Researchers from the University of Veterinary Medicine in Vienna and the University of Oxford have shown that Goffin's cockatoos can make and use elongated tools of appropriate shape and length out of different materials, suggesting that the birds can anticipate how the tools will be used.
Tool manufacture was once regarded as a defining feature of mankind, but it is now known that a variety of animal species use and make their own tools. In nature, some of the most striking cases of tool-related behaviour are seen not just among close relatives of Homo sapiens, such as chimps and other primates, but among birds including crows, vultures and Galapagos finches.
In all cases, what makes this possible is possessing the right combination of heritable and acquired competencies, as well as being capable of a degree of individual creativity. The Goffin's cockatoo is a particularly interesting example for scientists to study, as it has unlikely to have a repertoire of inherited tool-related skills and relies more on innovation and problem-solving.

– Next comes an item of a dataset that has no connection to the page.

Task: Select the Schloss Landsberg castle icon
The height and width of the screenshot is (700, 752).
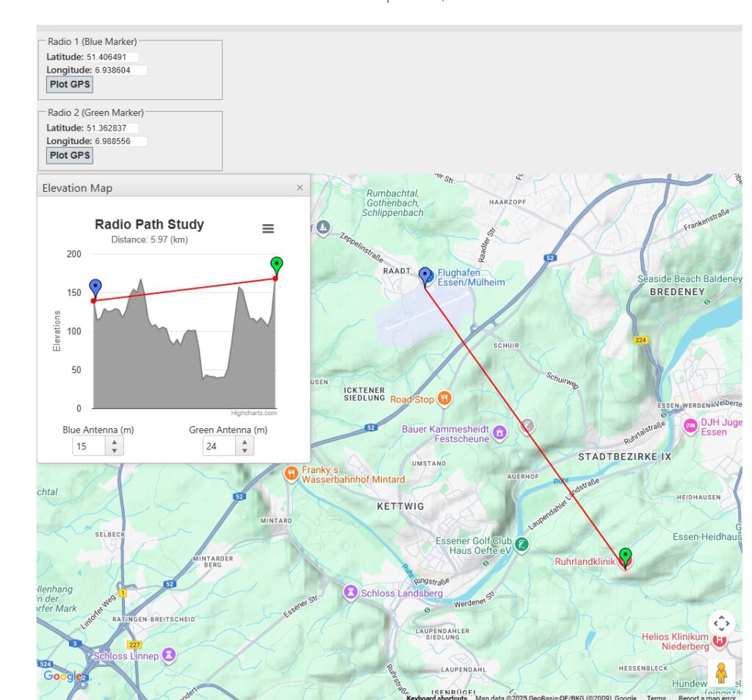Action: coord(351,592)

The Goffin's cockatoo, which is native to Indonesia, is neither known to use tools in the wild nor to have evolved related abilities for manipulating twigs for other purposes such as nest building. One bird, called Figaro, previously displayed the ability to spontaneously (ie without training) make tools by biting long splinters out of the wooden beams of its cage, which he then used to rake pieces of food that were otherwise out of reach. Three others have since followed, showing that making such tools is within the capacity of the species.
While impressive, these feats do not prove sensitivity to the need for the tools to be of a particular shape: because wood is fibrous, biting and pulling actions naturally split it into the long, narrow pieces necessary to succeed. If individuals are capable of anticipating the requirements of each tool, they should be able to produce functional instruments by displaying different actions and using different materials.

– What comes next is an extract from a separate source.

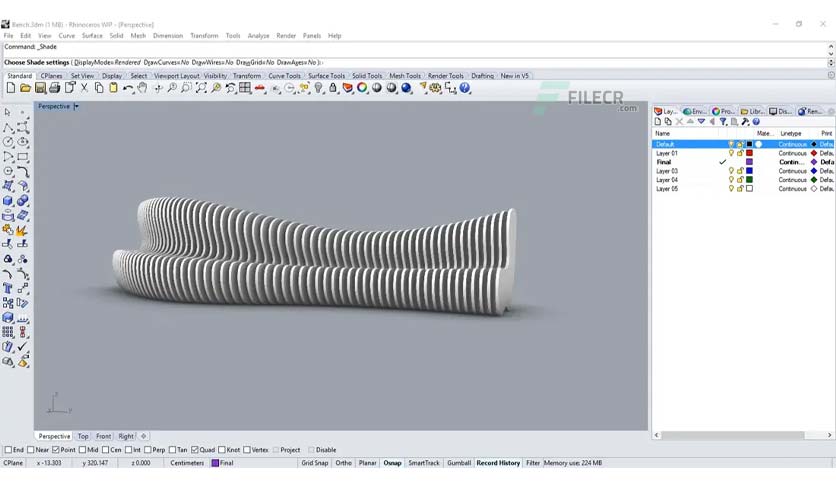Click the Box solid tool icon
836x484 pixels.
8,201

To test if the birds were in fact aiming to make elongated tools that could bridge a particular distance, the researchers gave them the problem of reaching a piece of food placed a few centimetres beyond a circular hole in the transparent wall of a box. They were given four different materials that required different manipulations to produce suitable tools: larch wood (already familiar to them), leafy beech twigs (which had to be trimmed to be functional), cardboard (which, lacking a fibrous structure, could be cut into any shape and length), and totally amorphous beeswax.
Dr Alice Auersperg, who heads the Goffin Laboratory in the Messerli Research Institute at the University of Veterinary Medicine, Vienna, said: 'While none of the birds succeeded in making tools out of beeswax, we found that at least some of them could make suitable tools from the three remaining materials.'
The successful parrots made well-shaped tools, even though each material required different manipulation techniques. To make tools out of larch wood, they bit the material once or twice and tore off the resulting splinter. To use the leafy twigs, they snapped off redundant leaves and side branches until what was left was usable. Finally, to make cardboard tools they simply cut what was necessary from the edge of the sheet provided.

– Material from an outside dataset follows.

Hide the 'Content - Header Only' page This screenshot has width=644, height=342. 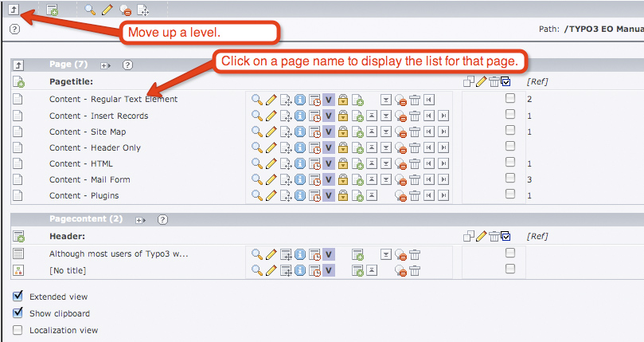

Dr Auersperg added: 'To us, the tools made from cardboard were the most interesting ones, as this material was not pre-structured and required the birds to shape their tools more actively. They succeeded by placing a large number of parallel bite marks along the edge of the material like a hole punch, using their curved upper beak to cut the elongated piece out of the cardboard block after reaching a certain length. Interestingly, this length was usually just above or very close to the minimum length required to reach the food reward placed behind the barrier.'
Co-author Professor Alex Kacelnik, from the University of Oxford's Department of Zoology, said: 'Ultimately, we want to understand how animals think – namely, to produce the equivalent of explicit computer programs capable of doing what the birds do. We really don't know if the birds can picture in their minds an object that doesn't yet exist and follow this image as a template to build something new, or how their brains elicit the appropriate set of movements to organise their response to novel problems, but this is what we are trying to find out.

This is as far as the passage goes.